What it is and what it does
The Siemens 5SY7450-7 is a 4-pole miniature circuit breaker (MCB) from the SENTRON series, designed for branch-circuit overcurrent and short-circuit protection in industrial control panels. It carries the C tripping characteristic, so it handles moderate inrush from motor starters and transformer primaries without nuisance tripping — the magnetic trip kicks in at 5 to 10 times rated current. Rated breaking capacity depends on which standard you're working to: 15 kA per IEC/EN 60898-1, 20 kA per IEC 60947-2, and 5 kA per UL 1077 / CSA C22.2 No.235. That dual rating means the same part satisfies both IEC and North American panel builds — useful when a machine ships globally or the BOM crosses standards.
Ratings that matter for the panel
It's rated 400 V AC for multi-phase operation, 440 V AC for single-phase, and 60 V DC (72 V DC max).
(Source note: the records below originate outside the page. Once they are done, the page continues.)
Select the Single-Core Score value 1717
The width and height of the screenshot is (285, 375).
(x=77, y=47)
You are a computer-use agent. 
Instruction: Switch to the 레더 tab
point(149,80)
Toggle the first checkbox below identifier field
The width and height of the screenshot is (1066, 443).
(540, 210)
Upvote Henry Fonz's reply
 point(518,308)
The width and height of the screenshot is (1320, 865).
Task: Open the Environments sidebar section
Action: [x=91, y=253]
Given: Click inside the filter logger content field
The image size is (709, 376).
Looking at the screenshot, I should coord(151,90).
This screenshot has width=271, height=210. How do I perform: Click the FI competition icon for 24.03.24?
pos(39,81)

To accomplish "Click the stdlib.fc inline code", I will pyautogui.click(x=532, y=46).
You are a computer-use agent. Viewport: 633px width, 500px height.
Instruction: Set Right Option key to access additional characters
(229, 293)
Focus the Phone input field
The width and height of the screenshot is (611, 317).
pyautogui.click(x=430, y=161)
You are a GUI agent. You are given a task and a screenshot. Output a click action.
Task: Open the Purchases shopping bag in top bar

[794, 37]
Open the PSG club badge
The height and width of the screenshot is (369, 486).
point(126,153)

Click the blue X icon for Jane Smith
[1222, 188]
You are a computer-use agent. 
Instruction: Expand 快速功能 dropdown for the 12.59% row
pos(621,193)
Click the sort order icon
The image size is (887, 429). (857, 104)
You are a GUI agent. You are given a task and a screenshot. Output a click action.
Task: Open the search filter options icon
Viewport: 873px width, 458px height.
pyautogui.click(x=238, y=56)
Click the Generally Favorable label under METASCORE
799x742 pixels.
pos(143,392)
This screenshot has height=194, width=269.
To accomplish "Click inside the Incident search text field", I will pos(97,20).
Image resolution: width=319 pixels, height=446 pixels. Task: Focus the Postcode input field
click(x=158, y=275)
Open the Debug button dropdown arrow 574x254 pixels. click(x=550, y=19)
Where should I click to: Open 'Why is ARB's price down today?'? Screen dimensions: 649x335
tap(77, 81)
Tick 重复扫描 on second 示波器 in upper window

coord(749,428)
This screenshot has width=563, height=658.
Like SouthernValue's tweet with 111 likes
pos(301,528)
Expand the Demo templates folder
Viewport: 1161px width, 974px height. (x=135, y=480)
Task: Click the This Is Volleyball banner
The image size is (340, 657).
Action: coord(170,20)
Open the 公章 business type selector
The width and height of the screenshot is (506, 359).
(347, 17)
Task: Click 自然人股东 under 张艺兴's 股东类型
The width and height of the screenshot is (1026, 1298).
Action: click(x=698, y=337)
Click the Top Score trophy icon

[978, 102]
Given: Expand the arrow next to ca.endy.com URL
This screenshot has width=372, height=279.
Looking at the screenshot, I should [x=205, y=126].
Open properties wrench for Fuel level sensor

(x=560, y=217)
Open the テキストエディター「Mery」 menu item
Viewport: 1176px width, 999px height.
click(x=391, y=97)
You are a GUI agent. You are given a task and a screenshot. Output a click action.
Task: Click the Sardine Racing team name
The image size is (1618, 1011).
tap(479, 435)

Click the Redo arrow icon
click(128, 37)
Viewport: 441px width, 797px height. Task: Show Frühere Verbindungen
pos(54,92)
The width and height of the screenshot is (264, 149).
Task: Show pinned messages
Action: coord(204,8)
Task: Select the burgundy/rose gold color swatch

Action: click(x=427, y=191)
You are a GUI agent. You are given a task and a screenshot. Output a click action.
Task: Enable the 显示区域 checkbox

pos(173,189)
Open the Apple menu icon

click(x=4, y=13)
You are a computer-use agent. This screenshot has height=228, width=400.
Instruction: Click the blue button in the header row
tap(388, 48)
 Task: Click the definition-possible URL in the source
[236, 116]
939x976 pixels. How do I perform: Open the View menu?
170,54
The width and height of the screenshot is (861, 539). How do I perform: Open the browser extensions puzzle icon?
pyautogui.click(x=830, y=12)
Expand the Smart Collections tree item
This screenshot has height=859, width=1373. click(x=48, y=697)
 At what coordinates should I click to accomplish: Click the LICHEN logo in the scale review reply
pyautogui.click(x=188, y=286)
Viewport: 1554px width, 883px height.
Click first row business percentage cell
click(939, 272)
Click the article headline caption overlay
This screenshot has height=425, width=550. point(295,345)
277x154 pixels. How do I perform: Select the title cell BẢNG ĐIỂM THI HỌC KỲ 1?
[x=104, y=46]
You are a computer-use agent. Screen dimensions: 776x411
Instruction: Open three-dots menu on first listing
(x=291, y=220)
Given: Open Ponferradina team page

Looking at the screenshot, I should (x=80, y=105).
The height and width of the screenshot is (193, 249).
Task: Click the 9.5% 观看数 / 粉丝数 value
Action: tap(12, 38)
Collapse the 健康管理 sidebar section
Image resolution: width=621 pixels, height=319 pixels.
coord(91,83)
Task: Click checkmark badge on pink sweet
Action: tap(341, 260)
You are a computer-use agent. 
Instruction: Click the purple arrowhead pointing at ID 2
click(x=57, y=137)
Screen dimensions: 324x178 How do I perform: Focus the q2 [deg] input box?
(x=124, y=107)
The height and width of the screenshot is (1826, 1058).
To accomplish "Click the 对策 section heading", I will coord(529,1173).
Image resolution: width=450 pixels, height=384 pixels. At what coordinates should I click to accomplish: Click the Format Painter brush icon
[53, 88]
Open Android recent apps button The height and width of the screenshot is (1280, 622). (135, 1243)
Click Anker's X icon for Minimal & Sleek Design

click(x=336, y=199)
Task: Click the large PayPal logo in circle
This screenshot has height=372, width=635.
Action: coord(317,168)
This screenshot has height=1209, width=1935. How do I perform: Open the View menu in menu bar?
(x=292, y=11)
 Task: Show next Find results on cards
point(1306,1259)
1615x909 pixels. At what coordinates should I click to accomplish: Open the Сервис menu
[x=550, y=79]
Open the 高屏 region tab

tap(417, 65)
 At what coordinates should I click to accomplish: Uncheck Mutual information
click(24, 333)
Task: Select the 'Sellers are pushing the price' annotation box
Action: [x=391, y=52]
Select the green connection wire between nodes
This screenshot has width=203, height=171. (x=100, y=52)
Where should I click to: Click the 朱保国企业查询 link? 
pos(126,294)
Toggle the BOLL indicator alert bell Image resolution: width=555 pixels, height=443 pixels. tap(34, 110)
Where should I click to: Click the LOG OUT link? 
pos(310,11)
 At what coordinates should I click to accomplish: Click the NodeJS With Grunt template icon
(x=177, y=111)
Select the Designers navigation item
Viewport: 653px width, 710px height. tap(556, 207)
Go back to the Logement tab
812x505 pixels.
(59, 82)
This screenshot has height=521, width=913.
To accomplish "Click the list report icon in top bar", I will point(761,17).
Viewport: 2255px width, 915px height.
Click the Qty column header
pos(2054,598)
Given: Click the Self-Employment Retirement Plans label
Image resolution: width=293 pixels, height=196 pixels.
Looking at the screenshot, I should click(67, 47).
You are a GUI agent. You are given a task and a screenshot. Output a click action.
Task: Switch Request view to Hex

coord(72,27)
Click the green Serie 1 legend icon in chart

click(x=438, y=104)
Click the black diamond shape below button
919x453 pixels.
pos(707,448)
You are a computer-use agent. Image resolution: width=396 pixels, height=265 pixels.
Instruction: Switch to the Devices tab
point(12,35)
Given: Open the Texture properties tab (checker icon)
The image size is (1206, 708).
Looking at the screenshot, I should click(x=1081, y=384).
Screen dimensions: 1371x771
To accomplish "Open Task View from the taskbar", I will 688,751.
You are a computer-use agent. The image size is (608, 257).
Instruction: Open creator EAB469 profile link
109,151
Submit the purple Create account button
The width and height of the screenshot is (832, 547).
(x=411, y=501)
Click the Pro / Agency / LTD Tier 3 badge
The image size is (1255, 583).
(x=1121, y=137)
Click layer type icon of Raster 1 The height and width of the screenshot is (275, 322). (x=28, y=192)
The 4-pole design switches all three phases plus neutral, though neutral conductor switching is not included — the neutral pole is a switched pole only if wired accordingly. Pollution degree 3 and overvoltage category III suit it for fixed industrial installations where conductive dust or humidity is present. The 72 mm width (4 modular units) snaps onto a DIN rail via the quick assembly system; mounting position is any, so vertical or horizontal panel layouts work. Depth is 76 mm with 70 mm installation depth behind the panel — enough to clear most backpanel wiring troughs.
Where it goes
This MCB is suited for mechanical engineering and industrial environments — think control cabinets on conveyor systems, pump skids, or packaging lines where a 4-pole C-curve breaker protects a mixed resistive-inductive load. The IP20 rating (with connected conductors) is standard for enclosed panel mounting; keep it behind a cabinet door or cover. Temperature range from -40 °C to 75 °C covers most plant-floor conditions, including unheated warehouses and near-oven zones. The sealable design allows the panel builder to lock the handle position with a padlock — useful for lockout/tagout procedures during maintenance.